A simple post on position sizing, comparing three similar volatility-based approaches. In order test the different sizing techniques I’ve set up a long-only strategy applied to SPY, with 4 different signals:
- 2-day candlestick KNN search, going long if the expected return is > 0.125%.
- Cutler’s RSI(3): long if RSI <= 10, exit if > 50.
- Long at every 15 day low close.
On top of that sits an IBS filter, allowing long positions only when IBS is below 50%. A position is taken if any of the signals is triggered. Entries and exits at the close of the day, no stops or targets. Results include commissions of 1 cent per share.
Sizing based on realized volatility uses the 10-day realized volatility, and then adjusts the size of the position such that, if volatility remains unchanged, the portfolio would have an annualized standard deviation of 17%. The fact that the strategy is not always in the market decreases volatility, which is why to get close to the ~11.5% standard deviation of the fixed fraction sizing we need to “overshoot” by a fair bit.

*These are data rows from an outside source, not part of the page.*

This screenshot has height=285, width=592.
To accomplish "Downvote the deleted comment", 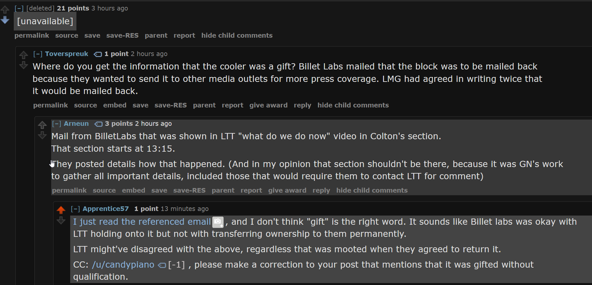I will pyautogui.click(x=5, y=20).
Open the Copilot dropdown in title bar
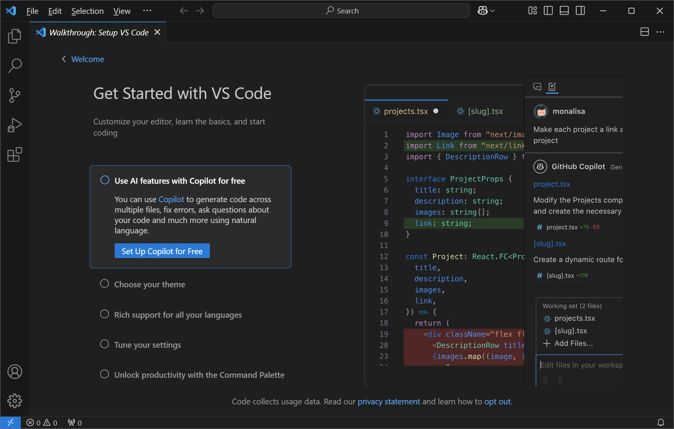Screen dimensions: 674x429 click(x=485, y=10)
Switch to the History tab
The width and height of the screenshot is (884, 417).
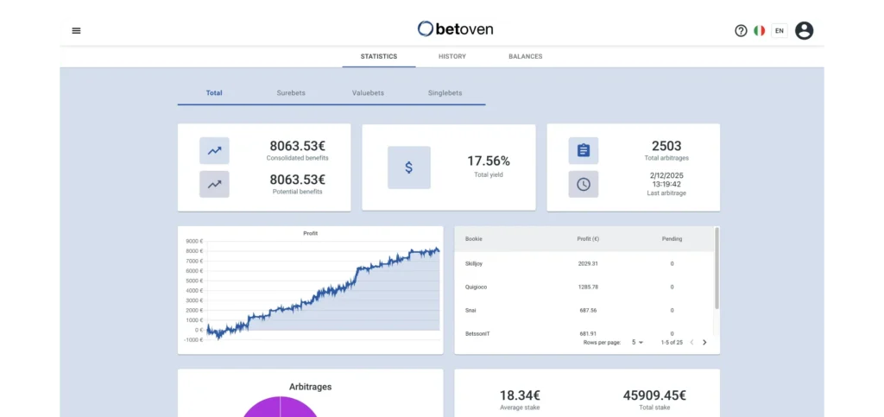(451, 56)
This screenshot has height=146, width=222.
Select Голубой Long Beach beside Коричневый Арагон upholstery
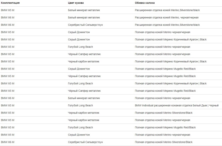[x=80, y=84]
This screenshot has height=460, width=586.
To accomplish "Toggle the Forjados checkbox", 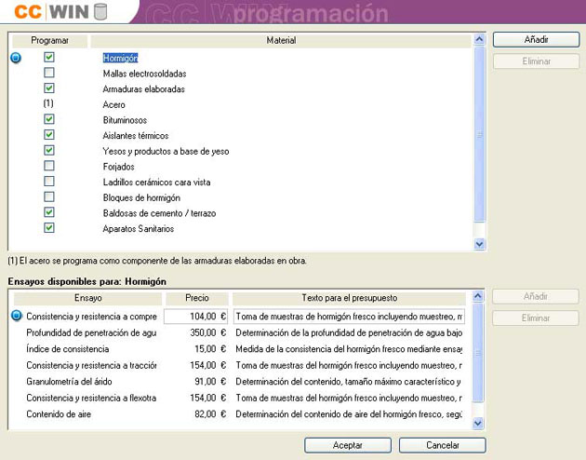I will [49, 166].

The same idea is used with the GARCH model, which is used to forecast volatility 3 days ahead. That value is then used to adjust size. And again the same concept is used with VIX, but of course option implied volatility tends to be greater than realized volatility, so we need to overshoot by even more, in this case to 23%.
Let’s take a look at the strategy results with the simplest sizing approach (allocating all available capital):
Returns are the highest during volatile periods, and so are drawdowns. This results in an uneven equity curve, and highly uneven risk exposure. There is, of course, no reason to let the market decide these things for us. Let’s compare the fixed fraction approach to the realized volatility- and VIX-based sizing approaches:
These results are obviously unrealistic: nobody in their right mind would use 600% leverage in this type of trade. A Black Monday would very simply wipe you out. These extremes are rather infrequent, however, and leverage can be capped to a lower value without much effect.
With the increased leverage comes an increase in average drawdown, with >5% drawdowns becoming far more frequent. The average time to recovery is also slightly increased. Given the benefits, I don’t see this as a significant drawback. If you’re willing to tolerate a 20% drawdown, the frequency of 5% drawdowns is not that important.
On the other hand, the deepest drawdowns naturally tend to come during volatile periods, and the decrease of leverage also results in a slight decrease of the max drawdown. Returns are also improved, leading to better risk-adjusted returns across the board for the volatility-based sizing approaches.
The VIX approach underperforms, and the main reason is obviously that it’s not a good measure of expected future volatility. There is also the mismatch between the VIX’s 30-day horizon and the much shorter horizon of the trades. GARCH and realized volatility result in very similar sizing, so the realized volatility approach is preferable due to its simplicity.